I was excited that this movie was made, because I really enjoyed the book. When my husband told me there had been a movie made of it, I didn't know how I had managed to miss it. I was excited to watch.
This movie started out poorly, with a man running through the forest, and winding up in the dessert, dying, accompanied by scary music. We come to find out that he's a time traveller, but we never get an explanation for why he wound up in the dessert when our other time travellers all wind up back in the lab.
It is really over-acted. They also start out by killing a whole bunch of characters right at the beginning. I guess this is a good time to do it because it saved me from starting to care about the dead characters. However, it did seem over done, and by the time the movie was halfway over, I couldn't care about any of the characters because they'd killed too many of them.
Some of the actors looked too much alike and it was hard to tell them apart. It was also, therefore, hard to care about them. By the time the movie was halfway over, I was looking at my watch waiting for it to end, and looking online for someone to chat with through the rest of it.

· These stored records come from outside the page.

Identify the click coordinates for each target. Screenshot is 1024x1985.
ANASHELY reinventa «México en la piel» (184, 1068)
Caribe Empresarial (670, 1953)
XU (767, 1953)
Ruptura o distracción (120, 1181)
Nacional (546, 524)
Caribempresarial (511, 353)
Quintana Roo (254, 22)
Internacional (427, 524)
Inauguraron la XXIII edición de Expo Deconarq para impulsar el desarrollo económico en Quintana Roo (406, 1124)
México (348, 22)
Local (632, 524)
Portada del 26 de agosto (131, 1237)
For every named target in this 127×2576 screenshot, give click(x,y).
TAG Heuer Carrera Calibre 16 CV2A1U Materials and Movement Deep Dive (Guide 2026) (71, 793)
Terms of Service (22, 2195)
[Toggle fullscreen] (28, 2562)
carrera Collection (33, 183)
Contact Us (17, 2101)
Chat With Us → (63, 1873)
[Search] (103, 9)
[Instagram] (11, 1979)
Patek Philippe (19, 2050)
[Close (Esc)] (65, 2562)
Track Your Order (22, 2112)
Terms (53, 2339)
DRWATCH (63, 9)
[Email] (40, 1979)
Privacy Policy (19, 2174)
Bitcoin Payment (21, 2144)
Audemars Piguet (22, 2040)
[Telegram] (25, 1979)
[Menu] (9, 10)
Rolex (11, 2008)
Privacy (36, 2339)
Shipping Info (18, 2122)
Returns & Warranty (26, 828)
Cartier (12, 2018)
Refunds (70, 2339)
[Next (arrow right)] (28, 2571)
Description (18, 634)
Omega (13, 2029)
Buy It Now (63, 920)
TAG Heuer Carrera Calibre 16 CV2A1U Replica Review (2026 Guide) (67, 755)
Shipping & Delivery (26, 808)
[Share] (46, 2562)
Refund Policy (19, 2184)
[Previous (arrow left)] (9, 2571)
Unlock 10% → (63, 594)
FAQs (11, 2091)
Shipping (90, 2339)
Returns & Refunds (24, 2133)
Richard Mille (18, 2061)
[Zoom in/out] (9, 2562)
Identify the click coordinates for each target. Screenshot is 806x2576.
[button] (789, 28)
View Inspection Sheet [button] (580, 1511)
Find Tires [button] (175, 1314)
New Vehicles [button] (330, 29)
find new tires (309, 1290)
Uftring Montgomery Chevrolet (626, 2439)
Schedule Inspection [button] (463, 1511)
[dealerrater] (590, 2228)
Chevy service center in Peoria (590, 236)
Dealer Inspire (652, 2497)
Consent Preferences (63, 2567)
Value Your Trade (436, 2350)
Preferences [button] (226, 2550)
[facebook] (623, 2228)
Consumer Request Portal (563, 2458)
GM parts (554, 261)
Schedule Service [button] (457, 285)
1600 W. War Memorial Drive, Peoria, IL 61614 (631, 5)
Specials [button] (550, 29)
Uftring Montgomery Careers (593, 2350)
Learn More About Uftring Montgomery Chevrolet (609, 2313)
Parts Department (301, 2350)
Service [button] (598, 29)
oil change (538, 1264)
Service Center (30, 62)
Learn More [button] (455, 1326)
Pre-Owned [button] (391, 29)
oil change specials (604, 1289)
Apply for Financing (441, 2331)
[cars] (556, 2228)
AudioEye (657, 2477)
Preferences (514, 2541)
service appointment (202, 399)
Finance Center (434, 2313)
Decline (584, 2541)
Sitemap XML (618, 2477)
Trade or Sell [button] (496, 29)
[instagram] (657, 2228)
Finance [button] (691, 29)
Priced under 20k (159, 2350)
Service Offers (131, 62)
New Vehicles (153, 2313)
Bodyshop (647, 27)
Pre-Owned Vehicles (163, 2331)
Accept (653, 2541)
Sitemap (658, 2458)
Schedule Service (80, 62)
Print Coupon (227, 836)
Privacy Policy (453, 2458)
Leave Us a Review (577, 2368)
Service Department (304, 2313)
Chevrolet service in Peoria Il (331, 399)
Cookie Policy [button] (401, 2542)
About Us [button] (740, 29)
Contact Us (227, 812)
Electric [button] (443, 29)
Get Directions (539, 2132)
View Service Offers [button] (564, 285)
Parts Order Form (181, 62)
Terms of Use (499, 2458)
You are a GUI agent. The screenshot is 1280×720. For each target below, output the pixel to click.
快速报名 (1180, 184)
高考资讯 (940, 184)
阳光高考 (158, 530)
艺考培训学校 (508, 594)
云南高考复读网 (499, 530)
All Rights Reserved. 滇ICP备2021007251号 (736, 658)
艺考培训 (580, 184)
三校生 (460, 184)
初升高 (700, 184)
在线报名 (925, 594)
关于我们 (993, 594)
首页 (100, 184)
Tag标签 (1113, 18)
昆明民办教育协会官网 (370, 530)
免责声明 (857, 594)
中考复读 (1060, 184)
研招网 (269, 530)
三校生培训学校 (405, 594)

Michael Crichton, the author of Timeline, wrote in Jurassic Park, "just because scientists can, does that mean they should," or something along those lines. I feel like this movie was another excuse to say the same line, and that really all of Crichton's work falls along these lines. Just because scientists can invent time travel doesn't mean that they should. As a part of the larger body of works, this fails because it becomes cliche.
The movie did do a semi-good job explaining itself if you hadn't read the book, which is good because I think most people didn't read this book. However, it failed to give plausible explanations for anything that happened. I think that may have been a flaw in the book, too.
I'm trying hard to find a redeeming quality about the movie, but I really can't. I give it an F.